Alternative titles; symbols
HGNC Approved Gene Symbol: NGF
SNOMEDCT: 128206006;
Cytogenetic location: 1p13.2 Genomic coordinates (GRCh38): 1:115,285,917-115,338,249 (from NCBI)
| Location | Phenotype |
Phenotype MIM number |
Inheritance |
Phenotype mapping key |
|---|---|---|---|---|
| 1p13.2 | Neuropathy, hereditary sensory and autonomic, type V | 608654 | Autosomal recessive | 3 |
Nerve growth factor is a polypeptide involved in the regulation of growth and differentiation of sympathetic and certain sensory neurons (review by Levi-Montalcini, 1987).

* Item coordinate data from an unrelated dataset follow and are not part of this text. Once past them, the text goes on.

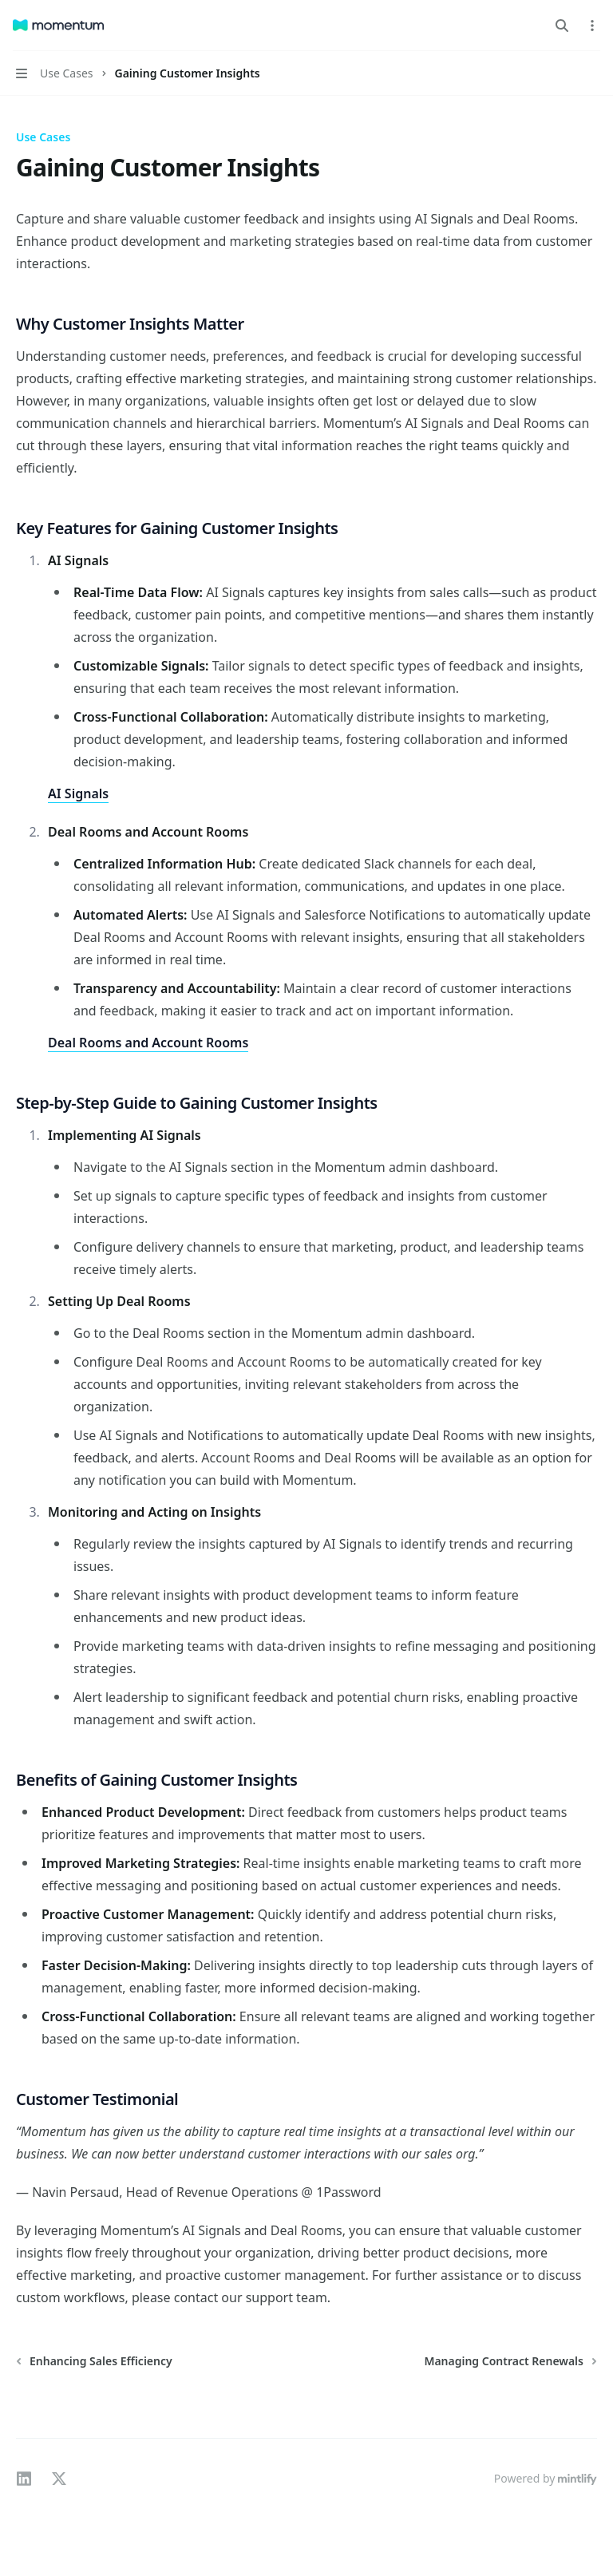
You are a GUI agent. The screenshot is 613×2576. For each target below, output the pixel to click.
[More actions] (592, 25)
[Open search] (562, 25)
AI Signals (78, 793)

Ullrich et al. (1983) showed that the nucleotide sequence of human and mouse beta-NGF are very similar. Mouse Ngf consists of 3 types of subunits, alpha, beta and gamma, which specifically interact to form a 7S, 130,000-Da complex. This complex contains 2 identical 118-amino acid beta-chains, which are solely responsible for nerve growth stimulating activity of NGF. Human DNA fragments coding for NGF were identified by Zabel et al. (1984) using a mouse submaxillary cDNA probe.
The arrest of dorsal root axonal regeneration at the transitional zone between the peripheral and central nervous system has been repeatedly described. Ramer et al. (2000) demonstrated that with trophic support to damaged sensory axons, this regenerative barrier is surmountable. In adult rats with injured dorsal roots, treatment with NGF, neurotrophin-3 (NT3; 162660), or glial cell line-derived neurotrophic factor (GDNF; 600837), but not brain-derived neurotrophic factor (BDNF; 113505), resulted in selective regrowth of damaged axons across the dorsal root entry zone and into the spinal cord. Dorsal horn neurons were found to be synaptically driven by peripheral nerve stimulation in rats treated with NGF, NT3, and GDNF, demonstrating functional reconnection. In behavioral studies, rats treated with NGF and GDNF recovered sensitivity to noxious heat and pressure. Ramer et al. (2000) concluded that neurotrophic factor treatment may serve as a viable treatment in promoting recovery from root avulsion injuries.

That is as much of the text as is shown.